▼▼▼
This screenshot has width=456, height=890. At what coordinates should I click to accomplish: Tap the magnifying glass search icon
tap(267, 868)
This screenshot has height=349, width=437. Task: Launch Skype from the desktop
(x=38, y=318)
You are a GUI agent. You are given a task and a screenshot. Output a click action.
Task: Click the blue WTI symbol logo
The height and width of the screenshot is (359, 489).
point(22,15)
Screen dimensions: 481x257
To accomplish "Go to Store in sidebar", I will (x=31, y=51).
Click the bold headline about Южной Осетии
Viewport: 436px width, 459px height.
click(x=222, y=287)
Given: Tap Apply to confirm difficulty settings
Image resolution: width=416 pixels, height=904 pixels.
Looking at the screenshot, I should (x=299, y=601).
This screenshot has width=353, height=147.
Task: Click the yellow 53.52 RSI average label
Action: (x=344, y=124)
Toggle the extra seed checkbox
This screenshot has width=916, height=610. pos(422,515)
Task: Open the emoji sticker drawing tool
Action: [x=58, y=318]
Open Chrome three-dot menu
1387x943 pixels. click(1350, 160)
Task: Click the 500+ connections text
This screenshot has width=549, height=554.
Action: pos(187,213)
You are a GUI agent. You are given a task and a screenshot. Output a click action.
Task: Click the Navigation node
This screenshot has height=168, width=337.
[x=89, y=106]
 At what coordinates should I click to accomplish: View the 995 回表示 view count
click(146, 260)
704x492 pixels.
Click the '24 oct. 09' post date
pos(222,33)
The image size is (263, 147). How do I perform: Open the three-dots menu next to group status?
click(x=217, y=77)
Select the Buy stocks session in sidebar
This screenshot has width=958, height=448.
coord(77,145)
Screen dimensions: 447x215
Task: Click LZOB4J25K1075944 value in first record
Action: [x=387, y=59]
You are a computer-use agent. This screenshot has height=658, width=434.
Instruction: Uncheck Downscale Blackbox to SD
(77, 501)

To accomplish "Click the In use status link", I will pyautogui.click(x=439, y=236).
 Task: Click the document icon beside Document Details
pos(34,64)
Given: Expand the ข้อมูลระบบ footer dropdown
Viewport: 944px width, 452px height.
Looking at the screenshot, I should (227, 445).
▲▲▲
WHAT THE EXERCISE ASKS:
Convert the lines above into a numbered list, leaving out any blank lines.

FINISHED EXERCISE:
1. This screenshot has width=456, height=890. At what coordinates should I click to accomplish: Tap the magnifying glass search icon
2. tap(267, 868)
3. This screenshot has height=349, width=437. Task: Launch Skype from the desktop
4. (x=38, y=318)
5. You are a GUI agent. You are given a task and a screenshot. Output a click action.
6. Task: Click the blue WTI symbol logo
7. The height and width of the screenshot is (359, 489).
8. point(22,15)
9. Screen dimensions: 481x257
10. To accomplish "Go to Store in sidebar", I will (x=31, y=51).
11. Click the bold headline about Южной Осетии
12. Viewport: 436px width, 459px height.
13. click(x=222, y=287)
14. Given: Tap Apply to confirm difficulty settings
15. Image resolution: width=416 pixels, height=904 pixels.
16. Looking at the screenshot, I should (x=299, y=601).
17. This screenshot has width=353, height=147.
18. Task: Click the yellow 53.52 RSI average label
19. Action: (x=344, y=124)
20. Toggle the extra seed checkbox
21. This screenshot has width=916, height=610. pos(422,515)
22. Task: Open the emoji sticker drawing tool
23. Action: [x=58, y=318]
24. Open Chrome three-dot menu
25. 1387x943 pixels. click(1350, 160)
26. Task: Click the 500+ connections text
27. This screenshot has width=549, height=554.
28. Action: pos(187,213)
29. You are a GUI agent. You are given a task and a screenshot. Output a click action.
30. Task: Click the Navigation node
31. This screenshot has height=168, width=337.
32. [x=89, y=106]
33.  At what coordinates should I click to accomplish: View the 995 回表示 view count
34. click(146, 260)
35. 704x492 pixels.
36. Click the '24 oct. 09' post date
37. pos(222,33)
38. The image size is (263, 147). How do I perform: Open the three-dots menu next to group status?
39. click(x=217, y=77)
40. Select the Buy stocks session in sidebar
41. This screenshot has width=958, height=448.
42. coord(77,145)
43. Screen dimensions: 447x215
44. Task: Click LZOB4J25K1075944 value in first record
45. Action: [x=387, y=59]
46. You are a computer-use agent. This screenshot has height=658, width=434.
47. Instruction: Uncheck Downscale Blackbox to SD
48. (77, 501)
49. To accomplish "Click the In use status link", I will pyautogui.click(x=439, y=236).
50.  Task: Click the document icon beside Document Details
51. pos(34,64)
52. Given: Expand the ข้อมูลระบบ footer dropdown
53. Viewport: 944px width, 452px height.
54. Looking at the screenshot, I should (227, 445).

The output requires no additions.